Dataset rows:
(begin)

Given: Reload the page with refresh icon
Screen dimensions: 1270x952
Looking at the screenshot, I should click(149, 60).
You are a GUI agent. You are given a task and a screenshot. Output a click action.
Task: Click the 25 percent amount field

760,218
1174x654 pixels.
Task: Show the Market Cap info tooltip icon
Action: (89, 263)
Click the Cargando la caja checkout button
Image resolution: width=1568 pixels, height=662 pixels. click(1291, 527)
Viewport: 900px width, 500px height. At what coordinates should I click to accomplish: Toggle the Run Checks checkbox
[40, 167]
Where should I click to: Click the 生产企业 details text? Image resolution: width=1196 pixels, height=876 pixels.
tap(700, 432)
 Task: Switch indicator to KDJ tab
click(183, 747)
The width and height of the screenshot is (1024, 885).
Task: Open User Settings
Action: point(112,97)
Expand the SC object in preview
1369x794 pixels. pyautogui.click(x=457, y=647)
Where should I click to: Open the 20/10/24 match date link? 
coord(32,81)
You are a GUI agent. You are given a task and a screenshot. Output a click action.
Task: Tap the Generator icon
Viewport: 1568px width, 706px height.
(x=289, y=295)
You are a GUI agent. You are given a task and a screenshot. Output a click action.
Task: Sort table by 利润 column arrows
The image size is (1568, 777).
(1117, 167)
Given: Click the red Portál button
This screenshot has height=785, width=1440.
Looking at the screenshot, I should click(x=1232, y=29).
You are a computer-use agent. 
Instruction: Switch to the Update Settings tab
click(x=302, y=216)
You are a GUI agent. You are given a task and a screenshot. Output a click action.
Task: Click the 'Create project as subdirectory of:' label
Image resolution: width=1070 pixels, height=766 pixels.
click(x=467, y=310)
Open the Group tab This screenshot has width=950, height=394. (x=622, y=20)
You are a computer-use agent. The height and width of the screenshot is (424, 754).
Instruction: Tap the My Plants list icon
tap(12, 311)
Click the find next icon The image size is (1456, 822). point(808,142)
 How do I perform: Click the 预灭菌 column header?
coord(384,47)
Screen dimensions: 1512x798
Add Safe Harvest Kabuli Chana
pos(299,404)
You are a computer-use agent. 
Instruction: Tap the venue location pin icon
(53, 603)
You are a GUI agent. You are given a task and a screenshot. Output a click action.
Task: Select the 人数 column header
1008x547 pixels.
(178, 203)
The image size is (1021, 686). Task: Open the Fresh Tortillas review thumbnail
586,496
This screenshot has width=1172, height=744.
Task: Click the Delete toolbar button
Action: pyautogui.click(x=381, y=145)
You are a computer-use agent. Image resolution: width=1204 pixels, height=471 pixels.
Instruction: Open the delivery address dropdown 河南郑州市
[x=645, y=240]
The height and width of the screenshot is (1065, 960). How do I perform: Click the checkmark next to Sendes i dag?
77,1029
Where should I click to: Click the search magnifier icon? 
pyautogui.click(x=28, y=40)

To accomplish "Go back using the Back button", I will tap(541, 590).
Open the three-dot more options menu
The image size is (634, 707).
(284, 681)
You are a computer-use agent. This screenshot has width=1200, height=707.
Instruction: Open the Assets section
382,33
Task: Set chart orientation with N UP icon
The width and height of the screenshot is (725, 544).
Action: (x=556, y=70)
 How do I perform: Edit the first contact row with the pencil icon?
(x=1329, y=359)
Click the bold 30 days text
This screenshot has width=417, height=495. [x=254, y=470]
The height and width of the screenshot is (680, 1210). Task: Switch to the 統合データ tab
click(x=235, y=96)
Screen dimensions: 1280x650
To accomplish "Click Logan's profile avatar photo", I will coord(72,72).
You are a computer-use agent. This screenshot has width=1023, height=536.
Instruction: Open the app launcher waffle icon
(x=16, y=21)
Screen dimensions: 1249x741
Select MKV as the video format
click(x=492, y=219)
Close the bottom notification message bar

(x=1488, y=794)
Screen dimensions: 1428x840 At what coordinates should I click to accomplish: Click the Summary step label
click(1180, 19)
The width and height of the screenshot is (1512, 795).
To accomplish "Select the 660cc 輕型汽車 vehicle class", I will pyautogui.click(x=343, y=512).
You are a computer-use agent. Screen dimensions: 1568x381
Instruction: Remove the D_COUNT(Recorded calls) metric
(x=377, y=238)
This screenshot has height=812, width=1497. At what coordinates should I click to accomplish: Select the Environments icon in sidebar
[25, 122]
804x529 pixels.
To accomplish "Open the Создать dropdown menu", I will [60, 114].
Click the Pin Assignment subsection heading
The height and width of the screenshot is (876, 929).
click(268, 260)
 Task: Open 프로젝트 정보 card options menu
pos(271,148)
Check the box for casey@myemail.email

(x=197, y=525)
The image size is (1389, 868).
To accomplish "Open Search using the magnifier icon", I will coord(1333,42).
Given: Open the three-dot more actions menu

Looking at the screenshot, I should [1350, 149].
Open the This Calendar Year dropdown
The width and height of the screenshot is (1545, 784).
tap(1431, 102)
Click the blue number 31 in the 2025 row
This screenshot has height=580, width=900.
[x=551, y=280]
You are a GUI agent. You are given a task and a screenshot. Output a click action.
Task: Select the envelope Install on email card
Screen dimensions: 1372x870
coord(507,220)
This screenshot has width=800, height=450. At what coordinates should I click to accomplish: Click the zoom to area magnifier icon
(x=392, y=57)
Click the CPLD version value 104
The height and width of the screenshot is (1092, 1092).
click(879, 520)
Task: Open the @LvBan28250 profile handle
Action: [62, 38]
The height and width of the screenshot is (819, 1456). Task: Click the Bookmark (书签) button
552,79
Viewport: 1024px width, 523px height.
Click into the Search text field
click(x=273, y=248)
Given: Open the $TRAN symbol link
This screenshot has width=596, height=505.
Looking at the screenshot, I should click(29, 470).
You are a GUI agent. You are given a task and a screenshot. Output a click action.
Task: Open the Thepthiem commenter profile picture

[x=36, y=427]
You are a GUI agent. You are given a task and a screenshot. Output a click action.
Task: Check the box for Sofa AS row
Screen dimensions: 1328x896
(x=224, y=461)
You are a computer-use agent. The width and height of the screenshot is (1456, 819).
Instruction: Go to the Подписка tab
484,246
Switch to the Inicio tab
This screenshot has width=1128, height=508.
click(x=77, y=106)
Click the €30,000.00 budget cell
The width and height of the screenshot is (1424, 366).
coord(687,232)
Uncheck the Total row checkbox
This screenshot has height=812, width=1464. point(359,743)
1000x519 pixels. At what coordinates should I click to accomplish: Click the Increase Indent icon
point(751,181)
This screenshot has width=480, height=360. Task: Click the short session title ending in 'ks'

(end)

EXERCISE DETAILS: Starting at the first line and stopping after the one that contains "tap(700, 432)", express those lines as a Markdown table with the columns Row and Line, skipping any blank lines. Include only those lines.

RESPONSE TO THE TASK:
| Row | Line |
|---|---|
| 1 | Given: Reload the page with refresh icon |
| 2 | Screen dimensions: 1270x952 |
| 3 | Looking at the screenshot, I should click(149, 60). |
| 4 | You are a GUI agent. You are given a task and a screenshot. Output a click action. |
| 5 | Task: Click the 25 percent amount field |
| 6 | 760,218 |
| 7 | 1174x654 pixels. |
| 8 | Task: Show the Market Cap info tooltip icon |
| 9 | Action: (89, 263) |
| 10 | Click the Cargando la caja checkout button |
| 11 | Image resolution: width=1568 pixels, height=662 pixels. click(1291, 527) |
| 12 | Viewport: 900px width, 500px height. At what coordinates should I click to accomplish: Toggle the Run Checks checkbox |
| 13 | [40, 167] |
| 14 | Where should I click to: Click the 生产企业 details text? Image resolution: width=1196 pixels, height=876 pixels. |
| 15 | tap(700, 432) |